37 hours

I’m a fuckin weirdo. I’m not joking around, it’s a pretty accurate statement. I also feel like I should state this as a disclaimer. I should probably also tell you I’ve been awake for 37 hours straight, give or take a few minutes. I don’t know, I feel like I should tell you all this now before we go any further. Maybe let you make the decision to read on or not now before you get too invested.


Also, to be fair, I didn’t eat yesterday. I think. I’m pretty sure. Nope, did not eat yesterday. There’s a precipice in both of those arcs, sleep and hunger, where your body just stops caring. Sure you’re tired and sure you’re hungry, but it’s become an extension of your body, you see. Almost like an appendix. An extra worthless appendage that just exists within your body.


Underneath your eyes the skin there doesn’t become black, more a deep shade of purple with blue veins protruding starkly where natural skin tone should be. They become raised and puffy and sore to the touch. Things stop making sense as quickly as they used to. Auditory hallucinations become pretty frequent. I swear just a little bit ago I heard a woman climaxing. Or maybe that was the porn I watched last night while masturbating in the hopes that my own orgasm would allow me to sleep. Spoiler alert, it didn’t work. Instead, I cried for several hours without being able to stop or fall asleep afterwards.
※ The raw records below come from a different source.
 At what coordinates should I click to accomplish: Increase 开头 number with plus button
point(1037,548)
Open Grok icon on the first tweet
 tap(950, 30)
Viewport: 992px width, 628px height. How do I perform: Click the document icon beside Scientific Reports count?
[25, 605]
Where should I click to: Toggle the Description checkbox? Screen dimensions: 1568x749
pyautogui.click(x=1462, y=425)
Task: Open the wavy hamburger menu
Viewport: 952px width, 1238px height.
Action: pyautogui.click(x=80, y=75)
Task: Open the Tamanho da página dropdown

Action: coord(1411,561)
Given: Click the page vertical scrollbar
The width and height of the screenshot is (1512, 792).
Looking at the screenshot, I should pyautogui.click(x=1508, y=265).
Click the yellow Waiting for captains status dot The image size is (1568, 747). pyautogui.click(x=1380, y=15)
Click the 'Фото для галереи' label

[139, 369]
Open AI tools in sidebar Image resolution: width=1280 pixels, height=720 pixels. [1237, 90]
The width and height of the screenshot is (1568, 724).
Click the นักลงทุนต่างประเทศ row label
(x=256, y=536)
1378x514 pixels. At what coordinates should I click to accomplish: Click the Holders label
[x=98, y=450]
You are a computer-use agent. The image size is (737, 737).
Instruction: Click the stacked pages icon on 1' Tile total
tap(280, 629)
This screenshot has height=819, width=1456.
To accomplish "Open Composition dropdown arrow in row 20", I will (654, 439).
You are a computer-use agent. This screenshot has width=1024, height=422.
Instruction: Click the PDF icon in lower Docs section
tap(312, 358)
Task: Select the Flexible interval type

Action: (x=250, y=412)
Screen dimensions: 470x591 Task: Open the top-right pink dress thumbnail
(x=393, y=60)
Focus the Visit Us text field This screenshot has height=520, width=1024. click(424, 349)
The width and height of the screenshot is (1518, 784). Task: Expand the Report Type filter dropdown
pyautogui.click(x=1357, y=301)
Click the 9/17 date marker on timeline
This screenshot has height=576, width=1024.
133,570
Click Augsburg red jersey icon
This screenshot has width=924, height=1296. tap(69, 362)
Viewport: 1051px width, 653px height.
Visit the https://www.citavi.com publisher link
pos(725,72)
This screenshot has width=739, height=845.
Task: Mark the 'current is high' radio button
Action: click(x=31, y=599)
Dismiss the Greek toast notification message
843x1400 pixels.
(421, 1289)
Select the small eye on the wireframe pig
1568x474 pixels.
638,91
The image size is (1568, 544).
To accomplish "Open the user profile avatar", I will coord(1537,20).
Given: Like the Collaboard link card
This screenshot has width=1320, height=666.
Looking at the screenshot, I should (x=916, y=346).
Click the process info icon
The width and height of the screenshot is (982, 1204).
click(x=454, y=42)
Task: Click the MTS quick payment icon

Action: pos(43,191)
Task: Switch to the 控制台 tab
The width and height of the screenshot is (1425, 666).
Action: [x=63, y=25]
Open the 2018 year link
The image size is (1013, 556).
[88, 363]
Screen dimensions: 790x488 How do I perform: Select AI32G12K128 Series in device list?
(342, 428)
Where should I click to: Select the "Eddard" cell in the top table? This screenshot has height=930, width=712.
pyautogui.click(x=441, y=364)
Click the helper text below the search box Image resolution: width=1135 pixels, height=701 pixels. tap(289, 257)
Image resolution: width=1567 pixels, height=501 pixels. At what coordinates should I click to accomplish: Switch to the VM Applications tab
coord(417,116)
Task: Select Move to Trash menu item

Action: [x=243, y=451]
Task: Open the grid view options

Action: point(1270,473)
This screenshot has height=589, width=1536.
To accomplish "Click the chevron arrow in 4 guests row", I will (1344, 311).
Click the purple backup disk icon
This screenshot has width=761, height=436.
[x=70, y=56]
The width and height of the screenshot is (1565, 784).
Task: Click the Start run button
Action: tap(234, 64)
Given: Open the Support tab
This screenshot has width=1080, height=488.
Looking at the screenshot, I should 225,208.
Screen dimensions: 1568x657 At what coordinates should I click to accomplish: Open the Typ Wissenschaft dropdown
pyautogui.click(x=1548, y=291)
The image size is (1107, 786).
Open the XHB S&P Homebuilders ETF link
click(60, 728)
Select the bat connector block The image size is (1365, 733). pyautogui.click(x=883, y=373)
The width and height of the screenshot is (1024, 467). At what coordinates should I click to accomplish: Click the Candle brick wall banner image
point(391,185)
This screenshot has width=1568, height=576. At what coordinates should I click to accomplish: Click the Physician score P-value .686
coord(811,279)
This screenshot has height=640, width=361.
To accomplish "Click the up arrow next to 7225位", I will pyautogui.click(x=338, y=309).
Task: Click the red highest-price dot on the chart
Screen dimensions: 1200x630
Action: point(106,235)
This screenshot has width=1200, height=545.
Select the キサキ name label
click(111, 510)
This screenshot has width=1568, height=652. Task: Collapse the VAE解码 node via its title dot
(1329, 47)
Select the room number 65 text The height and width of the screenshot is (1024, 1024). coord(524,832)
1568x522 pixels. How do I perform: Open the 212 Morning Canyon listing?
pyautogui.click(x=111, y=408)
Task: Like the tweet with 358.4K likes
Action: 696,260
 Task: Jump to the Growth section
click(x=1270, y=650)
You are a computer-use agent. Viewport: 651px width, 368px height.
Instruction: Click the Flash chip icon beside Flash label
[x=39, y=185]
It’s odd, living so close to a big city and being awake for over a 24 hour period. You can see and hear the life and death of a city’s day. The cars driving by in the morning rush, honking horns of frustrated motorists, the conversations of pedestrians as they walk by. And in the throes of its death, you can hear the city winding down as the cars again rush by in opposite directions heading home. The random car as it drives by on the lonely road at midnight.


You forget the last time you did daily things like brush your teeth or took a shower or changed your clothes. Time feels as if it both inches and flies by. You lose track of what time it is, what day it is. You lose track of where you are, what you’re doing.


Okay let me backtrack a bit and give you some backfill. I’ve had issues with sleep pretty much as far back as I can remember. I won’t go into it because there’s a story I’ve already written regarding the details of that particular issue. When I was in the Navy it was like a competition almost, to see who could get less sleep and function. You were trained, literally, from day one to function on little to no sleep for days. They didn’t care how little sleep you got. There’s a hallway to sweep so get your red-lensed flashlight and sweep the fucking bridge at 4 in the morning because some douchebag officer orders you to do it. Better listen, he’s an officer. Sarcastic font. I’m pretty sure that didn’t positively impact the culture at Chez Sturdivant.


Your joints ache. Your body aches, more accurately. I did the polar plunge when I was in my early 20’s, you hurt like when you’re submerged in the icy water. And things become both sharper and fuzzier. Best way I can describe it is everything you see is in ultra HD but you can’t recall the exact clarity with which you viewed things, if you even remember them at all. Simple tasks become complex and difficult to complete, like tying your boots or cooking for yourself.


You blank out for several moments at a time, kind of as if a movie was playing and several of the frames were removed in different places, so it just skips forward and when you realize it skipped you can’t remember what you were doing before. Disorientation and dizziness and lightheadedness are all prevalent. You yearn to be comfortable in your bed with the blankets pulled snugly around you. When you lie down in it, all you can seem to do is stare at the bumpy white ceiling, thoughts racing in your head but squirming out of your grasp as you try to progress them further along.


Basically, it sucks. You see, I haven’t ever known what it’s like to sleep soundly every night. To me, a full night’s sleep is 3 or 4 hours, not 8 or 9. I laugh in doctor’s faces when they say that to me. The doc I have now doesn’t even tell me anymore. Sleeping pills don’t work, even though they work for everyone else.


I pace back and forth in my apartment, getting up from my recliner and walking to my patio, back to my bathroom, then to the kitchen, back to the living room window, to the bedroom for another 10 minutes of fruitless torture lying in bed, then back to the recliner. I find myself falling asleep while sitting on the toilet to take a shit, or sitting at my dining room table to eat food, or sitting in my recliner watching movies or playing video games, so I head to my bed and the minute I walk into my bedroom I’m wide fucking awake. Like a goddamn light switch. I’ve already told you. Fucking weirdo.